For early Franco-Americans, whose lives were closely entwined with the Roman Catholic Church, Easter services were “everything Irving Berlin wrote about, and more,” said Lorraine Masure. There were Easter bonnets, and what she described as “gorgeous and festive liturgy and music” to commemorate this special day.
Masure, a first generation Franco-American and retired university administrator, knows a lot bout being Franco — and what it meant for her family to be Franco in the early days of Quebec immigration to the United States, where the lure of earning a steady paycheck in the mills brought thousands from the farmlands of Quebec to Maine and other New England states.

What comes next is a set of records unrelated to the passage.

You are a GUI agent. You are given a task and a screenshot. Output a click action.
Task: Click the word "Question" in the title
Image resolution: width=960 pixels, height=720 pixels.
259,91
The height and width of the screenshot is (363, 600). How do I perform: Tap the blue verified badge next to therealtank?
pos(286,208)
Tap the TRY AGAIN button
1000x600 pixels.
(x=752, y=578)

Over the last decade she’s given many talks about her parents and grandparents lives in America, and her own childhood.
Now, she’s put all the information she has gleaned into a book, called “Growing up Franco-American (with no black patent leather shoes).” The first-person account is available on Amazon, and in some local shops, like Hair Designers, at the lower Mid-Town Mall on Main Street.

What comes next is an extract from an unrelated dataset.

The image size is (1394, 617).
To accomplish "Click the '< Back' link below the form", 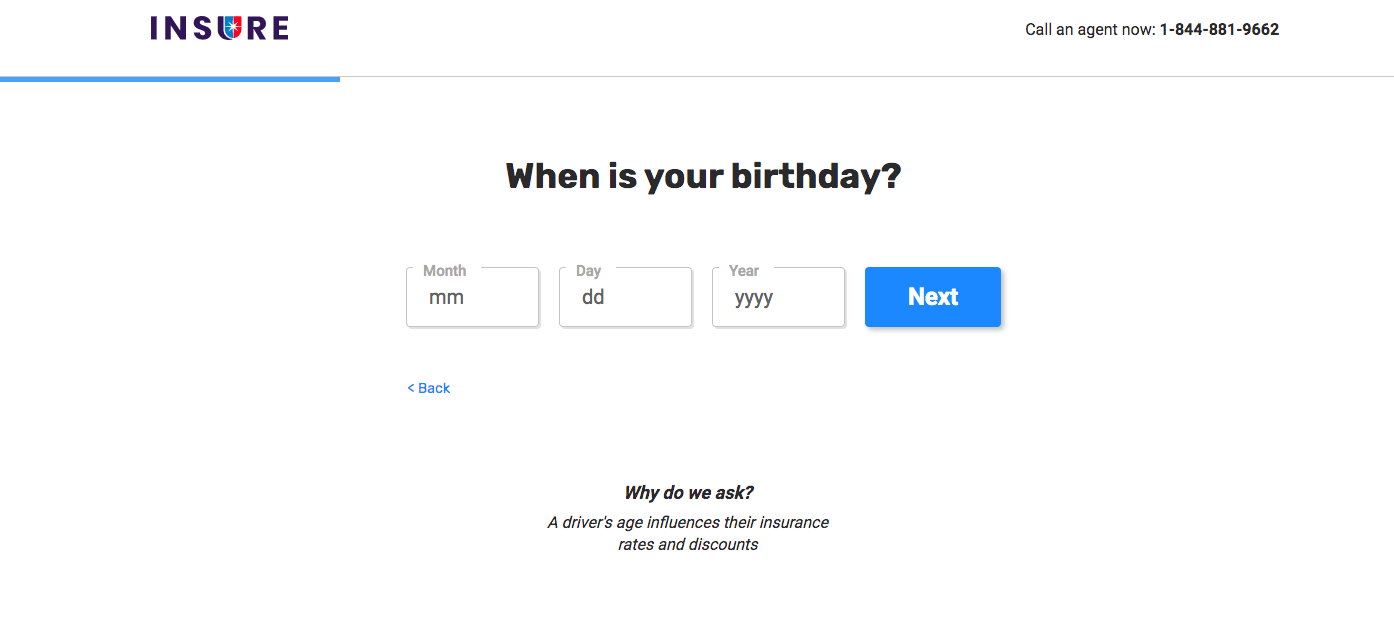I will 429,388.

She used to say she didn’t have the patience to write a book, but in February 2016, she sat down and began.
“It’s easy to say ‘Joe LeBlanc said x,’” Masure said from a sunny room in her Sanford home on Tuesday. But Masure is a stickler, and so was intent on getting attributions and facts just right, a time consuming task.
But it was pleasant too.
“It was peaceful; it was fun,” she said.
Masure will give a talk about her book at 6:30 p.m. May 3 at Goodall Library.
Masure’s paternal grandparents were born in Quebec, her father in New Hampshire. Her maternal grandparents and their nine children moved from Quebec to Lewiston. Her mother, she said in the book, was like many of her day — she left school in the fifth grade because she had no shoes to wear and so was free to help her own mother, who worked in the Bates mill, with housekeeping and child-minding chores.
The girl who left school in fifth grade grew up to be a woman who read an English language newspaper daily, even though for Masure’s mother, English remained very much a second language.
Masure remembered that sometimes, it was evident her mother’s first language was not English — like the time when the social order was changing and love became more free.
“I don’t believe in that pre-mental sex,” Masure recalls her mother saying. Some might wonder, however, if the expression was a true lapse because of the language or if it was, perhaps, a mirror on what she was truly thinking.
The book chronicles life in Sanford — where Masure, like her Franco contemporaries, attended Catholic schools for 12 years. The 1940s, she wrote, was the peak for Catholic schools, when 1,430 students in Sanford and Springvale were taught by 37 faculty — which works out to about 39 students per class.
Some years, she related, morning classes were taught in the French language, and in English in the afternoon.
The path for Franco-Americans in America had a dark side. In the 1920s, the Ku Klux Klan emerged in Maine, and there are historical photographs that show a parade in Sanford where people dressed in white hoods marched against the French and the Roman Catholic faith.
These days, the French language isn’t heard on the street as much as even 30 years ago. And even among those who speak it, most times, conversations are conducted in English.
While she regularly has conversations with her brother Fernand in French, English tends to prevail elsewhere.
Masure spoke of her school friends, who meet for lunch once a month.
“(We) do speak French intermittently, but mostly these are one-line bromides in good-will imitation of our parents or nuns,” she said.
When the French left there agrarian lifestyle, she said, they “joyfully assimilated” to the American way of life where they earned a regular paycheck and became part of the middle class.
Assimilation aside, the door for remembrances of how life was remains open.
Masure speaks of the Quebec motto: “je me souviens,” which translates to “I remember.”
She wrote the book, she said, to foster remembrance and pride in the French culture.
“I hope the book inspires Franco-Americans to give our rich, cultural legacy the dignity it deserves by remembering and being proud of it,” she said.